Intro
L’Inter può davvero ambire al titolo di campione d’Italia? Cosa è cambiato da maggio ad oggi, quando la squadra lottava per un posticino UEFA mentre adesso addetti ai lavori e tifosi parlano apertamente di Champions e perché no di quella cosa tricolore da appuntarsi sul petto verso la metà di maggio o giù di lì?
Mancini ha una nuova difesa (Murillo, Miranda, Montoya) e alcuni degli uomini da lui richiesti (Jovetic, Perisic, Melo) ed è anche per questi motivi che l’Inter può lottare per il titolo.
Perché il jazz, l’Internazionale di Milano e un pizzico di anarchia sono elementi adatti a comporre un mosaico potenzialmente vincente.
Perché il jazz?
Qui, di seguito, attraverso le figure di cinque nerazzurri, vi spiego perché il jazz rischia di vincere il campionato di serie A o quantomeno di andarci molto vicino.
Che cos’è il jazz amico? Se lo devi chiedere non lo saprai mai.
Louis Armstrong
L’Inter di Mancini suona jazz ma non è un’orchestra e al suo interno ha un gruppo selezionato di solisti in grado di elevarne il livello delle esibizioni.
Non è un’orchestra perché non è organizzata come un’orchestra, perché il termine corale, quello che eleva il tutto a celestiali e divine interpretazioni, ad Appiano Gentile, non sanno nemmeno cosa significhi.

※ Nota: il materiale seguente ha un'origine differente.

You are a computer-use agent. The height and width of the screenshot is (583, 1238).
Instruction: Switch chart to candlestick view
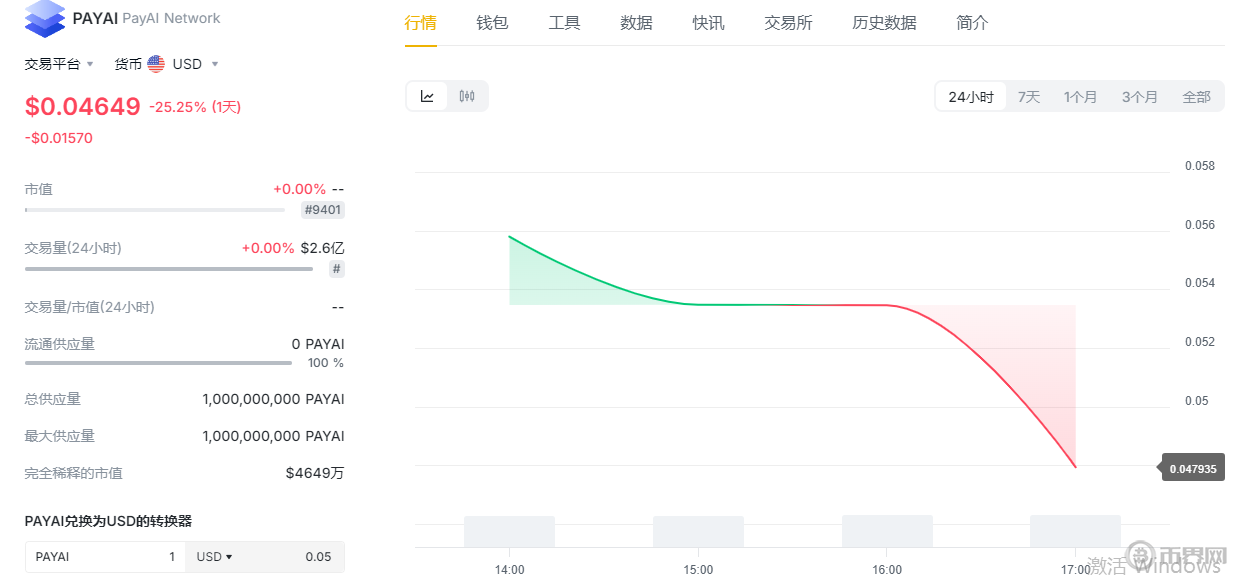point(466,95)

Hai voglia a parlare di spartiti da mandare a memoria, moduli, tempi e quant’altro: l’Inter di Roberto Mancini è una jam session, sincopata o compulsiva a seconda dei casi, semplicemente perché non conosce il termine canovaccio.
Il gioco espresso è assolutamente estemporaneo ed è figlio dei guizzi dei tanti solisti di cui la squadra è dotata.
Il termine inattendu, come direbbero i francesi che di jazz se ne intendono, rende al meglio l’assoluta estemporaneità che spezza l’equilibrio consolidato: un tiro a giro al 94′ batte l’Atalanta, un rigore abbatte i sogni del Carpi proprio sul filo di lana, un missile dalla distanza fa pendere l’ago della bilancia nel derby meneghino.
Siamo solo all’inizio, ma scardinare il concetto di squadra elevando il singolo a protagonista assoluto sembra essere tanto anarchico quanto romantico e altrettanto rischioso.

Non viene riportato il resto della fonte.